Men at War
Listening or viewing news reports these days is most depressing, and if one has a heart and conscience, very painful one. Globally, the headlines are dominated by reports from the war front along with the systematic displacement and death of an entire people. A major consequence of this is the ancillary damage – to property, the ecology and human beings by way of starvation and disease. Regionally, our headlines revolve around the common scourge of murder, mainly by imported illegal weapons, with Haiti being at the centre of this burgeoning problem.
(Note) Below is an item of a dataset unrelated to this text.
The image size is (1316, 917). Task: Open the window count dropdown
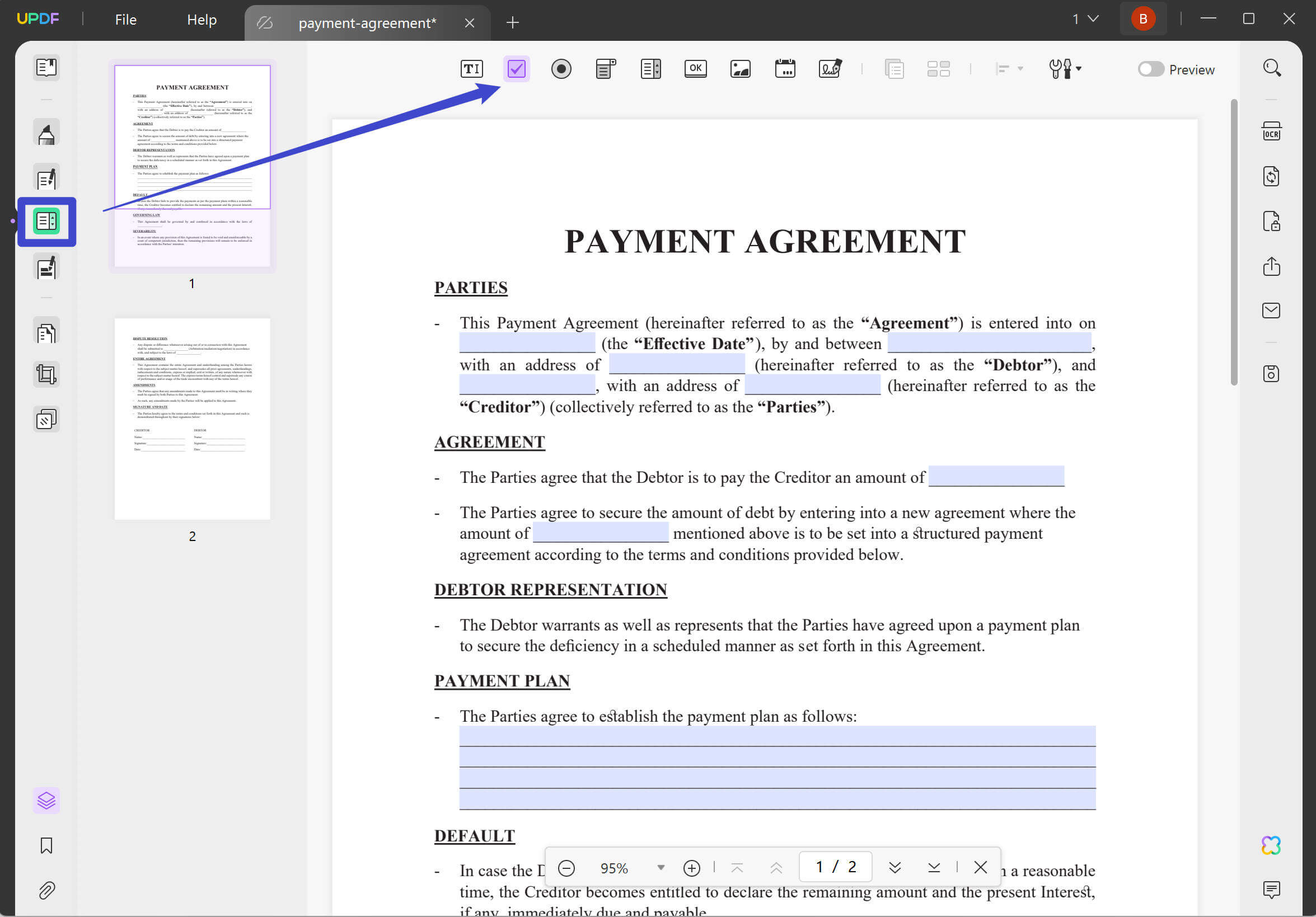1085,19
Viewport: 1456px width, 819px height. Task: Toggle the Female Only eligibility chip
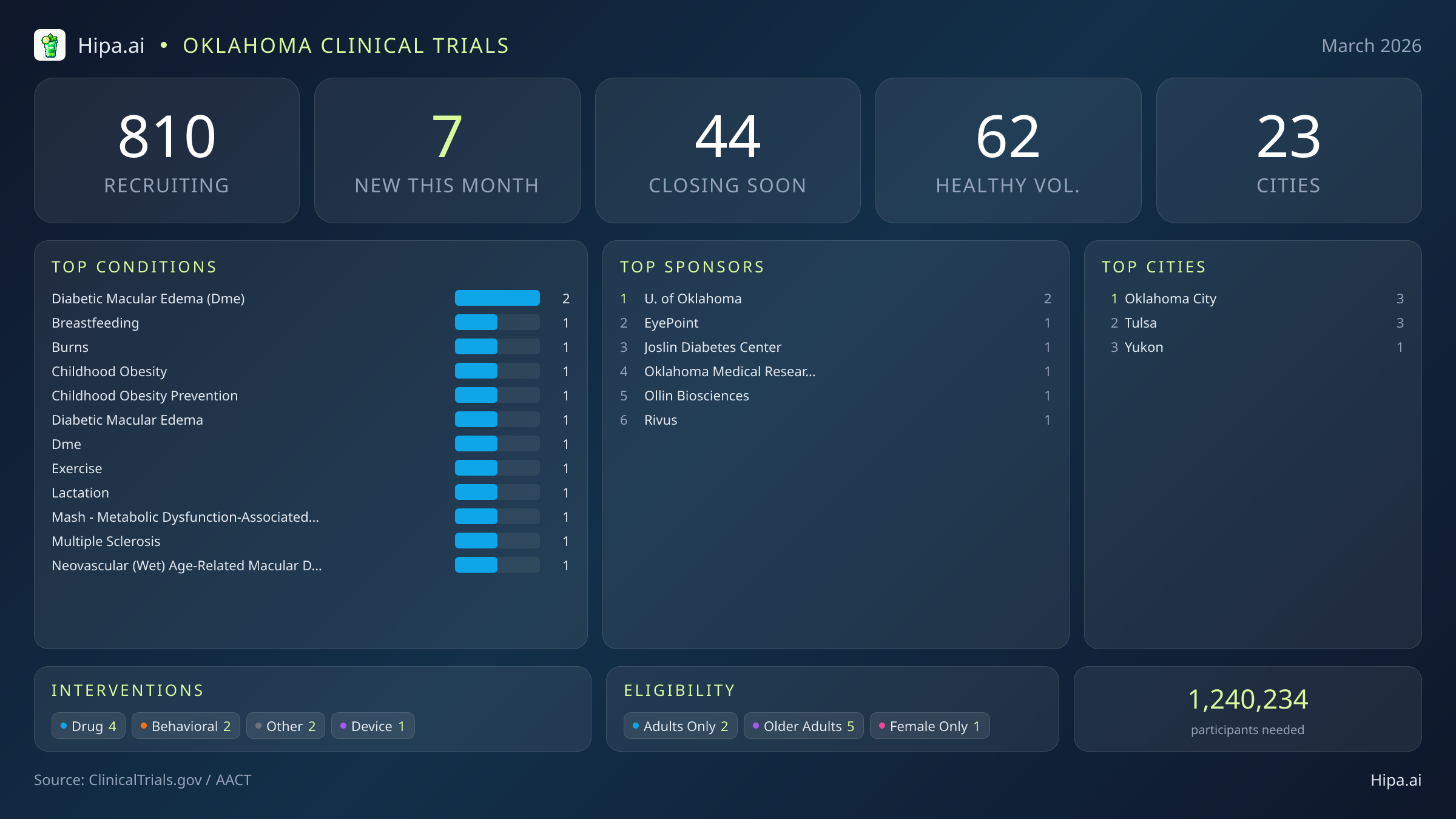point(929,726)
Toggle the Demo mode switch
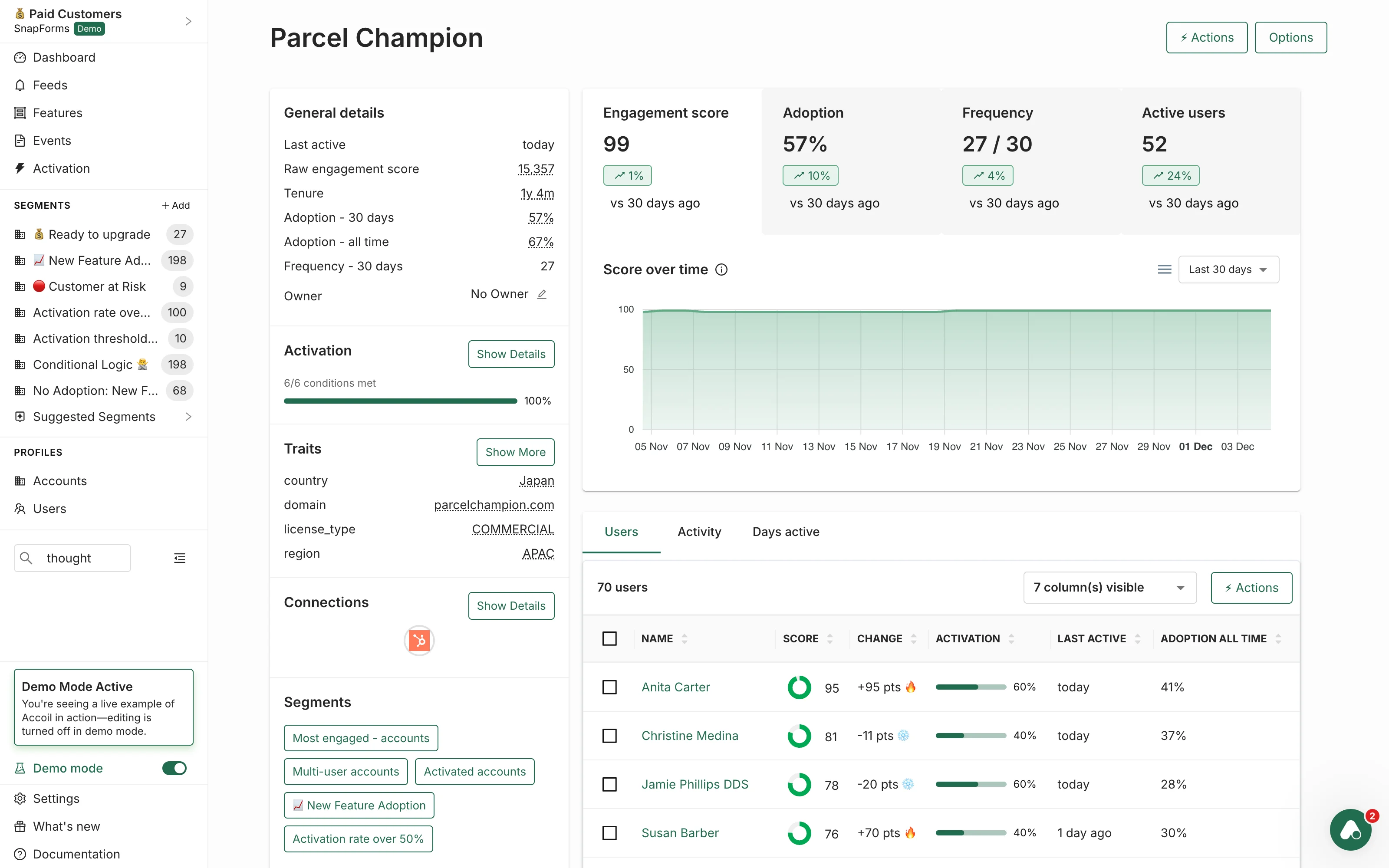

The recent “ceasefire” in Lebanon announced by a lame duck US President, while welcome, has brought no halt to the genocide of the people of Palestine. Indeed, the international media has adopted the failed strategy of what was called “Bantutisation” by the racist apartheid regime in South Africa. This involves separating Palestine into separate parts – Gaza, the West Bank, the occupied territories etc, so subconsciously one does not even realize the extent of the collective genocide callously carried out daily. While the Israeli government spreads its destructive tentacles in its stated quest to eliminate terrorists, its own citizens are not spared from the retaliatory consequences.
But it is not just the Middle East, in Eastern Europe the weapons of mass destruction are being rolled out and activated on both sides in the Russia instigated war with Ukraine.
Those weapons merely expose the depth of human depravity, expending billions to exterminate people instead of saving and improving human lives. In all this there are two inescapable realities. One is that the people who suffer most are not soldiers but innocent women and children. The other, sadly, is that men, whether in charge of governments, armed forces, or deadly research and weapon-making operations, are at the spearhead of all these actions which not only cause so much human misery but threaten the very existence of life on this planet. Ironically, this week began with activities to commemorate International Men’s Day. It is supposed to highlight the contributions of men to human development as well as examine the challenges they currently face.
Unfortunately, the balance sheet of male contribution on the positive side is cancelled out by the very ills that we mentioned previously, the scourges of war engineered overwhelmingly by ill-conceived male ambitions of dominance.
It is inescapable and must be addressed even as we recognize that there are other contributing factors.
It underlines that even as we pray for, and work towards, peace in the world, the issues of social justice and inequity between the sexes must also be addressed. For, as long as we continue to have such inequities, there will continue to be strife, the craze for domination and the scourge of war. Men have a grave responsibility which they can neither deny nor escape.